Preferably, I'd like to time the arrival of books, so that most of them arrive at predictable times, best of all during days I'm already working. Absent that, I wouldn't mind just being able to know a day of the week I could depend on them arriving.
Well, with about a third of the books coming from Penguin Random House, this is completely impossible. They send books in a willy-nilly fashion, piecemeal in smaller orders at different times no matter when I actually order them.
So I've been trying to wait until I get notice of when PRH books will show up and then time our Ingram orders to match them. But PRH is all over the map and waiting for them means delaying my other orders.
So I'm just going to make constant orders throughout the week from PRH, and do a couple of (predictable two day delivery) orders per week from Ingram, and just get in to the store to put them away when I can. Our UPS driver now delivers them to the back hallway so if I don't get to the store, we won't have boxes clogging the display space.
I've just sort of realized, after doing this for about a week, that I'll probably get the orders out almost as fast even if they sit in the hallway occasionally. Trying to put away books all at the same time just meant delaying orders to consolidate them.

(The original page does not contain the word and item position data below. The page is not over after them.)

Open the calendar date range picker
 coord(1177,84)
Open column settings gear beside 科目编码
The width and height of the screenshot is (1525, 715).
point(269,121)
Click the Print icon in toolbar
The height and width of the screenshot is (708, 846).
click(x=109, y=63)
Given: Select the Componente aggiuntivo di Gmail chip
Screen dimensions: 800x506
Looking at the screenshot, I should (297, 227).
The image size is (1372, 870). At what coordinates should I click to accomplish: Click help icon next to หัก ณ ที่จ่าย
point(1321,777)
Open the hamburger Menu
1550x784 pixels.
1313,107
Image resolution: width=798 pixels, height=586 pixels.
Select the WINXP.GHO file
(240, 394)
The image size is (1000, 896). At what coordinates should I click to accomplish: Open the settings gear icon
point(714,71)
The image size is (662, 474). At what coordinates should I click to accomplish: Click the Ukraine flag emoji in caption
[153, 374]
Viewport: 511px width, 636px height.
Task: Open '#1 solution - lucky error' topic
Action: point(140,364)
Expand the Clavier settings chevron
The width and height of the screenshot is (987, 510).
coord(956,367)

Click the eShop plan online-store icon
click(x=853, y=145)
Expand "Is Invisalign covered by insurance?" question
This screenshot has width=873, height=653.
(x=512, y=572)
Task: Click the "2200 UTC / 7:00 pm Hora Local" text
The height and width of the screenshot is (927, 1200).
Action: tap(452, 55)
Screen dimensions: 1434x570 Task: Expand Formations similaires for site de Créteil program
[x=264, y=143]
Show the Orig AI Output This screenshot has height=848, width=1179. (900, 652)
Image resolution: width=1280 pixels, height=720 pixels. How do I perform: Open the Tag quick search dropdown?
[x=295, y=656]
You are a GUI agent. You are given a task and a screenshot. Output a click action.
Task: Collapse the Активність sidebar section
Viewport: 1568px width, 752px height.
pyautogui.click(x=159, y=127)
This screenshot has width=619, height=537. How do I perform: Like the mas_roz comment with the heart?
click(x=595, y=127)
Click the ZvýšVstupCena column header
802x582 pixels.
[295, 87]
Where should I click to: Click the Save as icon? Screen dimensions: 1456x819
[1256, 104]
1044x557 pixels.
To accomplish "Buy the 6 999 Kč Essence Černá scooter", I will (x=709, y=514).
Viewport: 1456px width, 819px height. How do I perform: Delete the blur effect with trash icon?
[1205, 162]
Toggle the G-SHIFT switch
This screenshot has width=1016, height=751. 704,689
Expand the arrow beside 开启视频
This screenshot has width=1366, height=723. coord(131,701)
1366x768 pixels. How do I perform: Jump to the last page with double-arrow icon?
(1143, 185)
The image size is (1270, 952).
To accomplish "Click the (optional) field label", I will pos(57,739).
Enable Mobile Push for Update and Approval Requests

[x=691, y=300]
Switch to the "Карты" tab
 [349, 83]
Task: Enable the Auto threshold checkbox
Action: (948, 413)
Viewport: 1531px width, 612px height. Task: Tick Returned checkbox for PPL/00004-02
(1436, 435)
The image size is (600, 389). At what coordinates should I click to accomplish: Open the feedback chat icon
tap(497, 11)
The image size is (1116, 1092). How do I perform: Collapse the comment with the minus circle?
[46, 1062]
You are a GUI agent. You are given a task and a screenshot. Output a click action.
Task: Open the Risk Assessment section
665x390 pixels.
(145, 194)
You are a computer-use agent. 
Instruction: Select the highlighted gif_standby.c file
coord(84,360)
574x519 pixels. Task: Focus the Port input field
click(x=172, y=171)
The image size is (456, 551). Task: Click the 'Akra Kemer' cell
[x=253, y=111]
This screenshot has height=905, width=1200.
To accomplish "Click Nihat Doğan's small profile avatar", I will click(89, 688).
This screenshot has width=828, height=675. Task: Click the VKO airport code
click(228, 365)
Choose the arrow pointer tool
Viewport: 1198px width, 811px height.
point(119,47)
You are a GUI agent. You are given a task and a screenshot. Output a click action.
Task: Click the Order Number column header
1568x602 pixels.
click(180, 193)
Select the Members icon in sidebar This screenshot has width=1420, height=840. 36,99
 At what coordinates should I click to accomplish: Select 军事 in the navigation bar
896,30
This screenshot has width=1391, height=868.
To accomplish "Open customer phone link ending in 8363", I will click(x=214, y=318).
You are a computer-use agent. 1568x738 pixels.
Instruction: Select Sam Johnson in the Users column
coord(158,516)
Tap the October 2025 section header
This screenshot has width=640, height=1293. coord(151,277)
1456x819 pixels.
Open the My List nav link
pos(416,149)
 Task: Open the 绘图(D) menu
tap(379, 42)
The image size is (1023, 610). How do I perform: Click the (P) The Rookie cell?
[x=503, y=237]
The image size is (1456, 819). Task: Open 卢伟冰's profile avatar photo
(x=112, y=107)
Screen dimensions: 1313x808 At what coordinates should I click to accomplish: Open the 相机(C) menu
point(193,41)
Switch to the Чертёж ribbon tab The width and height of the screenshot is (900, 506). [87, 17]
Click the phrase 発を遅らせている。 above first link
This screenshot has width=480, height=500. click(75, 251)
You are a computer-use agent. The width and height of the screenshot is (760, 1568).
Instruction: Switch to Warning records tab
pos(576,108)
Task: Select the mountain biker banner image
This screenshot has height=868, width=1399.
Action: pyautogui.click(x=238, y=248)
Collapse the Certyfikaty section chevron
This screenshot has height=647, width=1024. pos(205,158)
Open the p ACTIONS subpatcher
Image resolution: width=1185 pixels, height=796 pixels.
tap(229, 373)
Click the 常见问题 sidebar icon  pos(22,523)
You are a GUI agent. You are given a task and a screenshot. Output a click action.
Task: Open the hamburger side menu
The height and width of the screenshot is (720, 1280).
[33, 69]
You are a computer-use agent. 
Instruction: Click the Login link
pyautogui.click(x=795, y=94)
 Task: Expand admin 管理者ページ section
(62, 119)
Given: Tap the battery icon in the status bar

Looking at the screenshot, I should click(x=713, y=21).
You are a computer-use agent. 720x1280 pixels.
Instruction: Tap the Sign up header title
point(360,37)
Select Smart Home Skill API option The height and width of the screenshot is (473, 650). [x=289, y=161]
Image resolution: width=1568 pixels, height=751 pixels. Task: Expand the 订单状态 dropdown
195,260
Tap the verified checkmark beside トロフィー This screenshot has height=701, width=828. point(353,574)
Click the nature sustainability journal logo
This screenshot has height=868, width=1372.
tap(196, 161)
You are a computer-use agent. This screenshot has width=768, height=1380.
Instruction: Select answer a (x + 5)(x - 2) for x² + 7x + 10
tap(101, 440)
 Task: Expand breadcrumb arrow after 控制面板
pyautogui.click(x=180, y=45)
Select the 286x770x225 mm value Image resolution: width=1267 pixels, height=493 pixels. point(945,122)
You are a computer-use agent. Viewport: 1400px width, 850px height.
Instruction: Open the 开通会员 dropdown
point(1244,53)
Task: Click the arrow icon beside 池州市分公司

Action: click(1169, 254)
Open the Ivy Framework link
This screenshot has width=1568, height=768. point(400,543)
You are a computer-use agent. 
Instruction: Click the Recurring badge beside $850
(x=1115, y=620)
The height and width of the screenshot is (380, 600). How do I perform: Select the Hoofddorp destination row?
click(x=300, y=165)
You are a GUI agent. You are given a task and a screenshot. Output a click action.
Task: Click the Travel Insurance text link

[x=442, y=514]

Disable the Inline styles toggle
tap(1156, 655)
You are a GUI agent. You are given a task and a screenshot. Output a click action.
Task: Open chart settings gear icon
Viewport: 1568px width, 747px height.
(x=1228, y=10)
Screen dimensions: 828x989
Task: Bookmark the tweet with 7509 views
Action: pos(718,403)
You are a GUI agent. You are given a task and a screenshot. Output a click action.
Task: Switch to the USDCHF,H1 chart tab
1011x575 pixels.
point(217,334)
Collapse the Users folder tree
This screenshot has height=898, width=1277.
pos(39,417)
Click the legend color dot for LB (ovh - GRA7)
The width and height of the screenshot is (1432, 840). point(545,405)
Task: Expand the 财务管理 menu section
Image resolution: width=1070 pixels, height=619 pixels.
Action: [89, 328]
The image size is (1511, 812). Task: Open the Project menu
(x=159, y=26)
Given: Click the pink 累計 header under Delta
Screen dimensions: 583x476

Well, ordering constantly means that books will perhaps arrive sooner, so sitting the hallway won't delay them further. If that makes any sense.
There is so much in small business that I simply have no control over. Usually I can figure out a way, but with PRH being so unpredictable, I've given up.
After spending most of the 4th of July putting in an order to replace the large volume of books we sold over the weekend, I'm having to admit to myself that there are a lot more hours being put into the process than I've been willing to talk about. Partly because I sort of enjoy the process--but it makes me realize that anyone running the store when I'm gone will have to factor in the time and energy and homework needed to get the job done.
I still think the store can be handled by about one and a half workers, or divided up, maybe one full-time and two half-time workers. But it is work, and it will have to be done. It seems relatively easy to me, but that might be because I got used to spending 60 or more hours a week at the store for years, without any employees.
Ordering books from homes hardly seem arduous but, like I said, I enjoy doing it.